Reproducibility – or the ability to obtain similar experimental results across replicate studies – in pre-clinical research is essential to the success of clinical trials. While this topic has garnered much attention in popular press, it is one that is sometimes not well understood and, other times, misrepresented to mean that all science is in crisis and failing. At the same time, such sensationalism often fails to acknowledge that animal research remains foundational to the development of medicines and that these challenges do not mean that the results of animal research are failing to advance scientific knowledge.
A newly published paper in the open access journal PLOS Biology by researchers at the Universities of Bern and Edinburgh suggests that single lab studies may contribute, in part, to poorer reproducibility of experimental results in preclinical research when compared to multi-lab studies. These researchers created computer-simulated models using the published results of 440 preclinical studies across 13 different interventions for stroke, heart attack, and breast cancer. The models were then used to compare the reproducibility of experimental results from multiple single-laboratory studies – which are currently more commonly performed in preclinical research – to that of studies from multiple (but different) laboratories.
First, these researchers selected 50 independent studies on the effect of hypothermia on stroke severity in rodent models. A meta-analysis of these studies showed that stroke severity, as assessed by the amount of dead brain tissue (infarct volume), was reduced by approximately 50% (effect size) when using hypothermia as a treatment. This effect size was then used as the criterion against which results from the simulated studies were compared. To simulate multi-laboratory studies, researchers combined data from multiple studies to mimic results produced by different laboratories. Less than 50% of the single-lab studies accurately predicted the meta-analytic effect size of a 50% decrease in infarct volume, whereas predictability increased to 73% of two-lab studies, 83% of three-lab studies, and 87% of four-lab studies.

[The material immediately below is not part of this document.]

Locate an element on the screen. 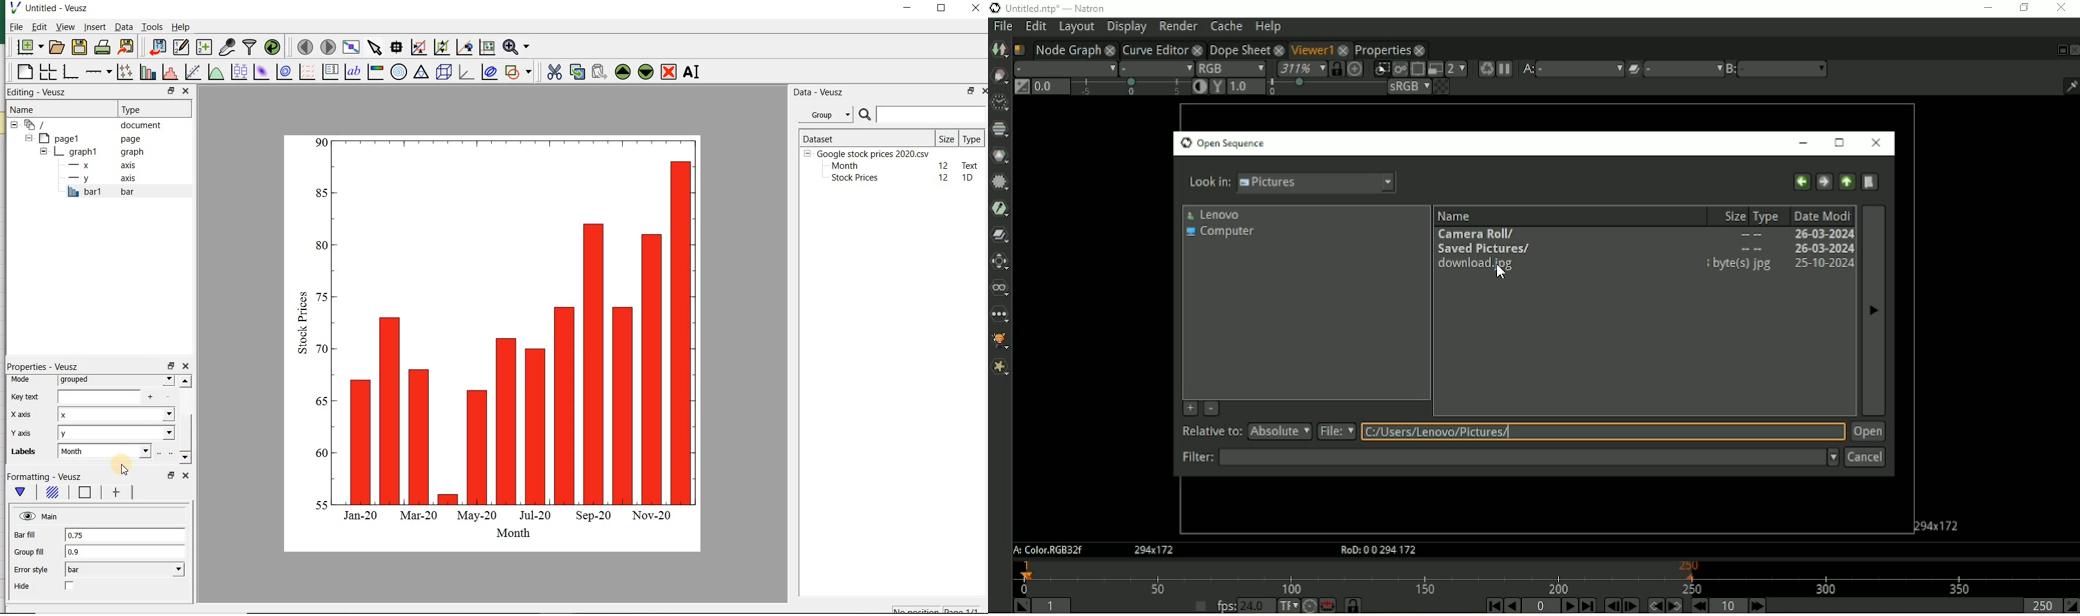 Image resolution: width=2100 pixels, height=616 pixels. plot box plots is located at coordinates (237, 73).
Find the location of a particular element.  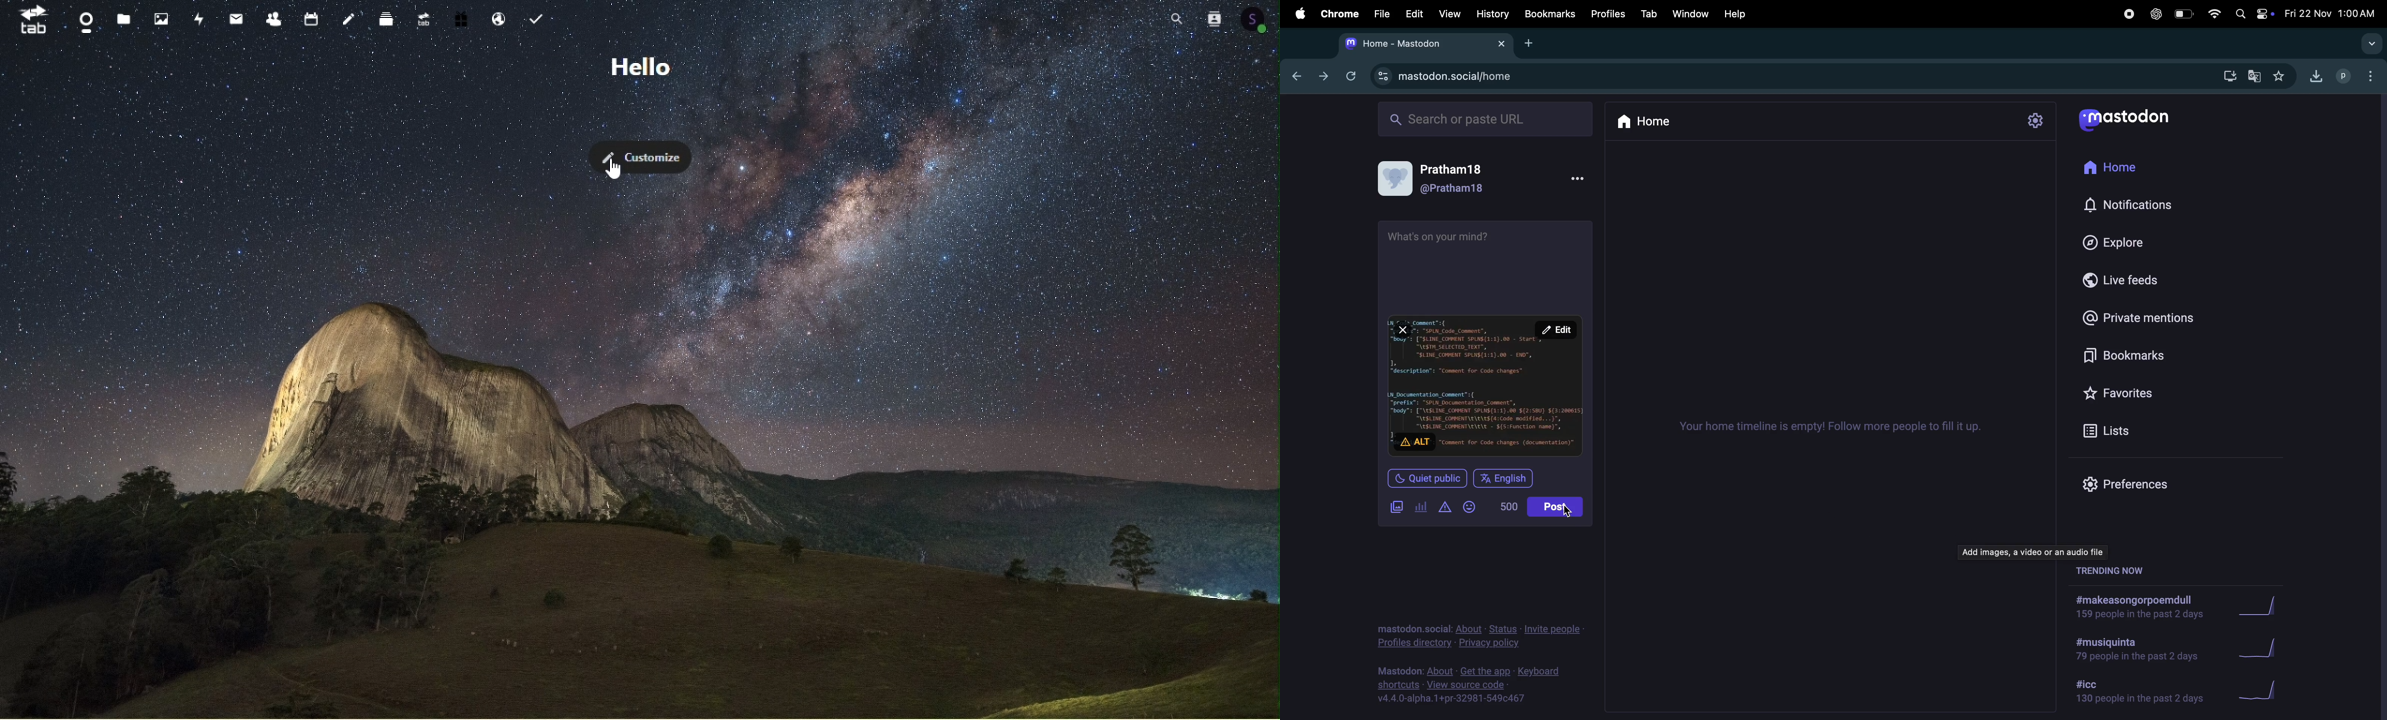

The researchers then repeated the analysis with the 12 remaining interventions in animal models of stroke, heart attack, and breast cancer. In all cases, the single-laboratory studies less accurately predicted the results from the meta-analysis than the multi-laboratory studies. Additionally, the study results showed that accuracy was not improved with increased sample sizes in single-laboratory simulations. In fact, increasing the sample sizes reduced the accuracy of single-laboratory studies when comparing derived experimental results to the average meta-analytic effect size. While larger sample sizes may increase the precision of a given result within a single laboratory (i.e., an increase in power), this study demonstrates that multi-laboratory studies better approximate the average effect size obtained from meta-analyses. This indicates that more heterogeneous study samples (i.e., multi-laboratory studies) may be key to improving the reproducibility of experimental results.
These results are promising for preclinical science, not only because it points to a potential explanation, or contributing factor, to low reproducibility, but it also provides evidence that supports the conservation of resources. If increased sample sizes are not needed to increase reproducibility, then the number of animals in a given study could be reduced. Instead of increased numbers of animals within one study, the multi-laboratory study results demonstrated in this paper indicate that only two different laboratories are needed for the greatest gains in improved reproducibility. In light of their results, the authors now suggest that multi-laboratory studies should replace single-laboratory studies as the gold standard for late-phase preclinical trials. Of course, to be consistent with the concept and tenets of the scientific method, the first step would be to replicate the results of this study and to verify that the conclusions hold with other preclinical research interventions. By doing so, the strongest evidence will drive practices and policies about the science. And that, is the nature of science.
Voelkl, B., Vogt, L., Sena, E., Würbel, H. 2018. Reproducibility of pre-clinical animal research improves with heterogeneity of study samples, PLoS Biology, 16(2): e2003693.